Dans son dernier film, dont le style toujours très égocentrique finit par lassé, le réalisateur Michael Moore va encore plus loin dans la caricature. Alors qu’il souligne de véritables problèmes, en grossissant le trait il fait perdre beaucoup de poids à des arguments souvent valables.


Michael Moore n’a pas changé de recette pour son dernier film Where to invade next. Dans ce nouveau film qui critique de manière très directe le modèle américain, le réalisateur se lance dans une démonstration on ne peut plus claire : en Europe tout ce qui ne fonctionne pas aux Etats-Unis marche.

Le résultat est tellement caricatural que la critique ne suit plus. « Casquette au crâne et bannière étoilée en main, le célèbre trublion débarque en Europe bien décidé à démontrer à ses compatriotes la supériorité incontestable du modèle social et moral du vieux continent. Au risque, selon la presse française, de tordre le cou à la réalité » explique Le Figaro qui a réuni les critiques de ce dernier film.
« Selon Paris Match, «sa démonstration n'est guère scientifique ni très objective, mais elle sert d'arme de destruction massive du rêve américain.» Même rengaine du côté d'Ouest France, pour qui Michael Moore continue, comme dans ses précédents films, «à pointer souvent avec humour quoique parfois sans nuances les travers de la société américaine». Bruno Cras, le critique d'Europe 1, se fait plus sévère en parlant d'un «documentaire de mauvaise foi», tandis que Stéphanie Belpêche (JDD) qualifie le réalisateur de «roi du montage et de l'info choisie» » liste le quotidien.

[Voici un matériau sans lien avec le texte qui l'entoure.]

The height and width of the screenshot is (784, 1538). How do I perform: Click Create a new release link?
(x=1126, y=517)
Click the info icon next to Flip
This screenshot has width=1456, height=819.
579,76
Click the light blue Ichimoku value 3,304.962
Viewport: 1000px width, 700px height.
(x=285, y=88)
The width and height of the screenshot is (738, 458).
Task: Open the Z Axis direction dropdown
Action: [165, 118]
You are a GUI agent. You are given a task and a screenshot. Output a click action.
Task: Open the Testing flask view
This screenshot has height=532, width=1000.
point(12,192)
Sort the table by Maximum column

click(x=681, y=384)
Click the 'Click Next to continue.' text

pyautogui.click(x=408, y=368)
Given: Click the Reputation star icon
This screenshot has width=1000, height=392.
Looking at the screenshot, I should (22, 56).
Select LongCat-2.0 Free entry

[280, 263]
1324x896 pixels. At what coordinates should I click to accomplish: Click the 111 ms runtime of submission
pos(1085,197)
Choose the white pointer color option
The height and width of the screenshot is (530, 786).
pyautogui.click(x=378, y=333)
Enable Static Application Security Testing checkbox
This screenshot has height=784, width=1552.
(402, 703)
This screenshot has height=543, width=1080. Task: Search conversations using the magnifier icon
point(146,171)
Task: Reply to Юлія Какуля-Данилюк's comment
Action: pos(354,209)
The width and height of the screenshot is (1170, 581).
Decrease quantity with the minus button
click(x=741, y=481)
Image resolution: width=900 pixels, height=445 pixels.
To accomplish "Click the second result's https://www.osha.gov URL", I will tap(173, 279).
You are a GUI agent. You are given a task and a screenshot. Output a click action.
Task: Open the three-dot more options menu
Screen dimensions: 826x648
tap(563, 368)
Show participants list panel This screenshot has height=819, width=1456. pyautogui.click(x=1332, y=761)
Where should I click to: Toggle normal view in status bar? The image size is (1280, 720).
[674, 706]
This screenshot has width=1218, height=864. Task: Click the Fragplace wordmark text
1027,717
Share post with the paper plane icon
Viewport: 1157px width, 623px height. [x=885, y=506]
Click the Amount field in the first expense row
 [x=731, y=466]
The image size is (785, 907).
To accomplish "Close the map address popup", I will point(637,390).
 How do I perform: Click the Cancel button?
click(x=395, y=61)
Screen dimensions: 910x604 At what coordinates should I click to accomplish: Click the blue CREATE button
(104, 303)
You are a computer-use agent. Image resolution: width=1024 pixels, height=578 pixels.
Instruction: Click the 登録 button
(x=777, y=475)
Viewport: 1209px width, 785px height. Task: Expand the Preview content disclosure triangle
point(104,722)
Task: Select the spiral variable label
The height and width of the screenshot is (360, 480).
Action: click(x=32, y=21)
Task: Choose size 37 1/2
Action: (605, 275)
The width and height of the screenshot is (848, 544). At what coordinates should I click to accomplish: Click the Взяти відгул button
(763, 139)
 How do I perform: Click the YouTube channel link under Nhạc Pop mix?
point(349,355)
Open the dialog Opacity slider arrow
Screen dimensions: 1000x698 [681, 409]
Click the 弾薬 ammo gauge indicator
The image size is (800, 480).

L’Europe, ce paradis pour les Américains

Le problème du film ne repose pas tant sur ce que le réalisateur veut dénoncer des Etats-Unis mais sur son angélisme et sa manière d’enjoliver tout ce qui se fait en Europe. Comme si tout fonctionnait chez nous. Tel un maitre en propagande, Michael Moore, montre une Europe idyllique sans aucun recul critique ou prise de distance.

« Le manichéisme de Michael Moore a visiblement moins gêné la presse américaine. Pour Stephen Holden, du New York Times, la caricature, loin de desservir le propos, contribue à accentuer l'efficacité critique du documentaire en le faisant basculer du côté de la fable édifiante » rapporte Le Figaro.